● **Your task**
Write out all of the records below, line by line and without any change.

(Dataset items)
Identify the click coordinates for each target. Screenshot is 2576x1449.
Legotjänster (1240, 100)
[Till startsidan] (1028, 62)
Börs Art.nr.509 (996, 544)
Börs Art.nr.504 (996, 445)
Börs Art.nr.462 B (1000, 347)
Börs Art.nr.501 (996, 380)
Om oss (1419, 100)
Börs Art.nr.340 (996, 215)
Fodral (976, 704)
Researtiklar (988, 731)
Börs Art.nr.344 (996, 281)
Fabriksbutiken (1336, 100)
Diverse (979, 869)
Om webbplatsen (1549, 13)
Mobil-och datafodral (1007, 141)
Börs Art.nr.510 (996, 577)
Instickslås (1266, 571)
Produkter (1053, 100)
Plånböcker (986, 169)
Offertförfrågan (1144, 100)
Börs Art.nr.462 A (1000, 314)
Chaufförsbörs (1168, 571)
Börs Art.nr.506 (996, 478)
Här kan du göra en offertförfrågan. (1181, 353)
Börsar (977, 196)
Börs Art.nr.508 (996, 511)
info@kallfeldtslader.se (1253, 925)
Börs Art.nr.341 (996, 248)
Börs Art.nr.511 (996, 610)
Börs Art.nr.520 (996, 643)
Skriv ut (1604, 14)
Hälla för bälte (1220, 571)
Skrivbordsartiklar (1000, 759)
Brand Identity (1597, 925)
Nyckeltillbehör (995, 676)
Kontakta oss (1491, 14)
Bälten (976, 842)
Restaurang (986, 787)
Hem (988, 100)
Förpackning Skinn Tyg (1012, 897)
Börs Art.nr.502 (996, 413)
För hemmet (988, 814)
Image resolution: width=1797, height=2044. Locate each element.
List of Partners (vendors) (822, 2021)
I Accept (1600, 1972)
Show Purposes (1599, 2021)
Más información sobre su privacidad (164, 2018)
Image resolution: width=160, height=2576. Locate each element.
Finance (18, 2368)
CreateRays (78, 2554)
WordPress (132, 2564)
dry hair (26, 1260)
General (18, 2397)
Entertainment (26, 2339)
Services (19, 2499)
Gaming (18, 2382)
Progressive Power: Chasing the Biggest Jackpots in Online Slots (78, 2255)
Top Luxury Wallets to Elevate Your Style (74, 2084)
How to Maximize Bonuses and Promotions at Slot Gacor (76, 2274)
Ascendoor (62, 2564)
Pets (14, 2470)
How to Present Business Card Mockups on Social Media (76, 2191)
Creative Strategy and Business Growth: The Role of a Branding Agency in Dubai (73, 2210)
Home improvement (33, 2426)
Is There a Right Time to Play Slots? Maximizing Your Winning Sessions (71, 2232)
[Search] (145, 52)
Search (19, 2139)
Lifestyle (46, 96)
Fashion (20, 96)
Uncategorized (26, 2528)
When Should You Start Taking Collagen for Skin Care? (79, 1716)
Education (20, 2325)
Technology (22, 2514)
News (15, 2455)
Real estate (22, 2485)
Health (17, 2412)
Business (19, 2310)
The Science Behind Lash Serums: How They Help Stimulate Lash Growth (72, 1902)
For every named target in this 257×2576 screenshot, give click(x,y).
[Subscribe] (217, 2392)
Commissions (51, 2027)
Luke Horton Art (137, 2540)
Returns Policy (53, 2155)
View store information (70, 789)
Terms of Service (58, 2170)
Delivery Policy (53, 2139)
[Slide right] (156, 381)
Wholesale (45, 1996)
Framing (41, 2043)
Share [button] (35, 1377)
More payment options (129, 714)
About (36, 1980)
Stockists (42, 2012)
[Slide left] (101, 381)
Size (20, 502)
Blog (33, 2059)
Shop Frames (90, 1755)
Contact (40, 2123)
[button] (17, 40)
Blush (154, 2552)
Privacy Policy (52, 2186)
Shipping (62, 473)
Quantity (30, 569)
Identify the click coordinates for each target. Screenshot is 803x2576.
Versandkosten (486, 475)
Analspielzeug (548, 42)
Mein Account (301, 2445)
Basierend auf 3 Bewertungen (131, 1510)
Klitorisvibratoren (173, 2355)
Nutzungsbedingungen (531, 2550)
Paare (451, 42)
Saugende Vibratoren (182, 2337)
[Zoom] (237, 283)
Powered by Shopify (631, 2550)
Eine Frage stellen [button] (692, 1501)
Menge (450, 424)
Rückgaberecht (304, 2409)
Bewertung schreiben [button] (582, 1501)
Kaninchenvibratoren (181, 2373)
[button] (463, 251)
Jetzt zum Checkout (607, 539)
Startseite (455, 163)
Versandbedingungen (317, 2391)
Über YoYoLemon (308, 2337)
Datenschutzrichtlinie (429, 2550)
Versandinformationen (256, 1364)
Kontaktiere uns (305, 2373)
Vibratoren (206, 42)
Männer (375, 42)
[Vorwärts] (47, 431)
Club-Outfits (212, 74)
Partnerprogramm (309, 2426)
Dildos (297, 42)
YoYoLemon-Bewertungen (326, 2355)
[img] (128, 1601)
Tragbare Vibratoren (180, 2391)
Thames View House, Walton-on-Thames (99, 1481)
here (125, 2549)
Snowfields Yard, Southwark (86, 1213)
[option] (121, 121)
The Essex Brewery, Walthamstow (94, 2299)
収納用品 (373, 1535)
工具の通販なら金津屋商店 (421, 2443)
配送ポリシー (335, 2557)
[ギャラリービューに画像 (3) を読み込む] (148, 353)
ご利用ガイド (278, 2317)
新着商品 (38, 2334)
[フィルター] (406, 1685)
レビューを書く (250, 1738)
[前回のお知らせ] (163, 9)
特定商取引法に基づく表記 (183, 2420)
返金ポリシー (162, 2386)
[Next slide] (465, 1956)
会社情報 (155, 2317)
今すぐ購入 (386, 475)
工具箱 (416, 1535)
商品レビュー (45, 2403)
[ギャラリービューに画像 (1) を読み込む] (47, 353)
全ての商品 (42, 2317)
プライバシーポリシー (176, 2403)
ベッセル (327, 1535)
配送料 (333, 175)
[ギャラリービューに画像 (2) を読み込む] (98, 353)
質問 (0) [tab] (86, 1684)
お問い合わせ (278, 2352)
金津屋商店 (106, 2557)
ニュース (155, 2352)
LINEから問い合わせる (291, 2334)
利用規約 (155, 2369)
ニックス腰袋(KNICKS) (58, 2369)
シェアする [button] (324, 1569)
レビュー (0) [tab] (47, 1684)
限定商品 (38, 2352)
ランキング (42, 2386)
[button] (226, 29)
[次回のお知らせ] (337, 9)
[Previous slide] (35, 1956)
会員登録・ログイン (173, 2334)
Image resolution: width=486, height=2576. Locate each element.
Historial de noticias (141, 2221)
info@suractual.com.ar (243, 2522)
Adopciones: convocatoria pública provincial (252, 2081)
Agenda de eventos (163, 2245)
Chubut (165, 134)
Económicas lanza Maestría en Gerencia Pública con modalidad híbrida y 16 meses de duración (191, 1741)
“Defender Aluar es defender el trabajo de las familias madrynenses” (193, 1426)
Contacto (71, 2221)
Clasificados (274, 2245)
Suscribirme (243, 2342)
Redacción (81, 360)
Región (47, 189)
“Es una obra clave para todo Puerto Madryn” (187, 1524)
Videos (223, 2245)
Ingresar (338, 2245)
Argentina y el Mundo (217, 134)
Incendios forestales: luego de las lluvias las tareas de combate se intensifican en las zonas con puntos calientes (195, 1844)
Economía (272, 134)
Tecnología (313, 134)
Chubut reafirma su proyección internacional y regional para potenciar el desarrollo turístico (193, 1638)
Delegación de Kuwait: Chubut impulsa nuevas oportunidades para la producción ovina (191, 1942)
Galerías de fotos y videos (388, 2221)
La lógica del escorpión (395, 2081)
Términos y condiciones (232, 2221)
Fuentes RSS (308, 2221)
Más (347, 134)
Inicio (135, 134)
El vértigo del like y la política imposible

● **Result of this task**
Identify the click coordinates for each target. Screenshot is 2576x1449.
Legotjänster (1240, 100)
[Till startsidan] (1028, 62)
Börs Art.nr.509 (996, 544)
Börs Art.nr.504 (996, 445)
Börs Art.nr.462 B (1000, 347)
Börs Art.nr.501 (996, 380)
Om oss (1419, 100)
Börs Art.nr.340 (996, 215)
Fodral (976, 704)
Researtiklar (988, 731)
Börs Art.nr.344 (996, 281)
Fabriksbutiken (1336, 100)
Diverse (979, 869)
Om webbplatsen (1549, 13)
Mobil-och datafodral (1007, 141)
Börs Art.nr.510 (996, 577)
Instickslås (1266, 571)
Produkter (1053, 100)
Plånböcker (986, 169)
Offertförfrågan (1144, 100)
Börs Art.nr.462 A (1000, 314)
Chaufförsbörs (1168, 571)
Börs Art.nr.506 (996, 478)
Här kan du göra en offertförfrågan. (1181, 353)
Börsar (977, 196)
Börs Art.nr.508 (996, 511)
info@kallfeldtslader.se (1253, 925)
Börs Art.nr.341 (996, 248)
Börs Art.nr.511 (996, 610)
Börs Art.nr.520 (996, 643)
Skriv ut (1604, 14)
Hälla för bälte (1220, 571)
Skrivbordsartiklar (1000, 759)
Brand Identity (1597, 925)
Nyckeltillbehör (995, 676)
Kontakta oss (1491, 14)
Bälten (976, 842)
Restaurang (986, 787)
Hem (988, 100)
Förpackning Skinn Tyg (1012, 897)
Börs Art.nr.502 (996, 413)
För hemmet (988, 814)
Image resolution: width=1797, height=2044. Locate each element.
List of Partners (vendors) (822, 2021)
I Accept (1600, 1972)
Show Purposes (1599, 2021)
Más información sobre su privacidad (164, 2018)
Image resolution: width=160, height=2576. Locate each element.
Finance (18, 2368)
CreateRays (78, 2554)
WordPress (132, 2564)
dry hair (26, 1260)
General (18, 2397)
Entertainment (26, 2339)
Services (19, 2499)
Gaming (18, 2382)
Progressive Power: Chasing the Biggest Jackpots in Online Slots (78, 2255)
Top Luxury Wallets to Elevate Your Style (74, 2084)
How to Maximize Bonuses and Promotions at Slot Gacor (76, 2274)
Ascendoor (62, 2564)
Pets (14, 2470)
How to Present Business Card Mockups on Social Media (76, 2191)
Creative Strategy and Business Growth: The Role of a Branding Agency in Dubai (73, 2210)
Home improvement (33, 2426)
Is There a Right Time to Play Slots? Maximizing Your Winning Sessions (71, 2232)
[Search] (145, 52)
Search (19, 2139)
Lifestyle (46, 96)
Fashion (20, 96)
Uncategorized (26, 2528)
When Should You Start Taking Collagen for Skin Care? (79, 1716)
Education (20, 2325)
Technology (22, 2514)
News (15, 2455)
Real estate (22, 2485)
Health (17, 2412)
Business (19, 2310)
The Science Behind Lash Serums: How They Help Stimulate Lash Growth (72, 1902)
For every named target in this 257×2576 screenshot, give click(x,y).
[Subscribe] (217, 2392)
Commissions (51, 2027)
Luke Horton Art (137, 2540)
Returns Policy (53, 2155)
View store information (70, 789)
Terms of Service (58, 2170)
Delivery Policy (53, 2139)
[Slide right] (156, 381)
Wholesale (45, 1996)
Framing (41, 2043)
Share [button] (35, 1377)
More payment options (129, 714)
About (36, 1980)
Stockists (42, 2012)
[Slide left] (101, 381)
Size (20, 502)
Blog (33, 2059)
Shop Frames (90, 1755)
Contact (40, 2123)
[button] (17, 40)
Blush (154, 2552)
Privacy Policy (52, 2186)
Shipping (62, 473)
Quantity (30, 569)
Identify the click coordinates for each target. Screenshot is 803x2576.
Versandkosten (486, 475)
Analspielzeug (548, 42)
Mein Account (301, 2445)
Basierend auf 3 Bewertungen (131, 1510)
Klitorisvibratoren (173, 2355)
Nutzungsbedingungen (531, 2550)
Paare (451, 42)
Saugende Vibratoren (182, 2337)
[Zoom] (237, 283)
Powered by Shopify (631, 2550)
Eine Frage stellen [button] (692, 1501)
Menge (450, 424)
Rückgaberecht (304, 2409)
Bewertung schreiben [button] (582, 1501)
Kaninchenvibratoren (181, 2373)
[button] (463, 251)
Jetzt zum Checkout (607, 539)
Startseite (455, 163)
Versandbedingungen (317, 2391)
Über YoYoLemon (308, 2337)
Datenschutzrichtlinie (429, 2550)
Versandinformationen (256, 1364)
Kontaktiere uns (305, 2373)
Vibratoren (206, 42)
Männer (375, 42)
[Vorwärts] (47, 431)
Club-Outfits (212, 74)
Partnerprogramm (309, 2426)
Dildos (297, 42)
YoYoLemon-Bewertungen (326, 2355)
[img] (128, 1601)
Tragbare Vibratoren (180, 2391)
Thames View House, Walton-on-Thames (99, 1481)
here (125, 2549)
Snowfields Yard, Southwark (86, 1213)
[option] (121, 121)
The Essex Brewery, Walthamstow (94, 2299)
収納用品 (373, 1535)
工具の通販なら金津屋商店 (421, 2443)
配送ポリシー (335, 2557)
[ギャラリービューに画像 (3) を読み込む] (148, 353)
ご利用ガイド (278, 2317)
新着商品 (38, 2334)
[フィルター] (406, 1685)
レビューを書く (250, 1738)
[前回のお知らせ] (163, 9)
特定商取引法に基づく表記 (183, 2420)
返金ポリシー (162, 2386)
[Next slide] (465, 1956)
会社情報 (155, 2317)
今すぐ購入 (386, 475)
工具箱 (416, 1535)
商品レビュー (45, 2403)
[ギャラリービューに画像 (1) を読み込む] (47, 353)
全ての商品 (42, 2317)
プライバシーポリシー (176, 2403)
ベッセル (327, 1535)
配送料 (333, 175)
[ギャラリービューに画像 (2) を読み込む] (98, 353)
質問 (0) [tab] (86, 1684)
お問い合わせ (278, 2352)
金津屋商店 (106, 2557)
ニュース (155, 2352)
LINEから問い合わせる (291, 2334)
利用規約 (155, 2369)
ニックス腰袋(KNICKS) (58, 2369)
シェアする [button] (324, 1569)
レビュー (0) [tab] (47, 1684)
限定商品 (38, 2352)
ランキング (42, 2386)
[button] (226, 29)
[次回のお知らせ] (337, 9)
[Previous slide] (35, 1956)
会員登録・ログイン (173, 2334)
Image resolution: width=486, height=2576. Locate each element.
Historial de noticias (141, 2221)
info@suractual.com.ar (243, 2522)
Adopciones: convocatoria pública provincial (252, 2081)
Agenda de eventos (163, 2245)
Chubut (165, 134)
Económicas lanza Maestría en Gerencia Pública con modalidad híbrida y 16 meses de duración (191, 1741)
“Defender Aluar es defender el trabajo de las familias madrynenses” (193, 1426)
Contacto (71, 2221)
Clasificados (274, 2245)
Suscribirme (243, 2342)
Redacción (81, 360)
Región (47, 189)
“Es una obra clave para todo Puerto Madryn” (187, 1524)
Videos (223, 2245)
Ingresar (338, 2245)
Argentina y el Mundo (217, 134)
Incendios forestales: luego de las lluvias las tareas de combate se intensifican en las zonas con puntos calientes (195, 1844)
Economía (272, 134)
Tecnología (313, 134)
Chubut reafirma su proyección internacional y regional para potenciar el desarrollo turístico (193, 1638)
Delegación de Kuwait: Chubut impulsa nuevas oportunidades para la producción ovina (191, 1942)
Galerías de fotos y videos (388, 2221)
La lógica del escorpión (395, 2081)
Términos y condiciones (232, 2221)
Fuentes RSS (308, 2221)
Más (347, 134)
Inicio (135, 134)
El vértigo del like y la política imposible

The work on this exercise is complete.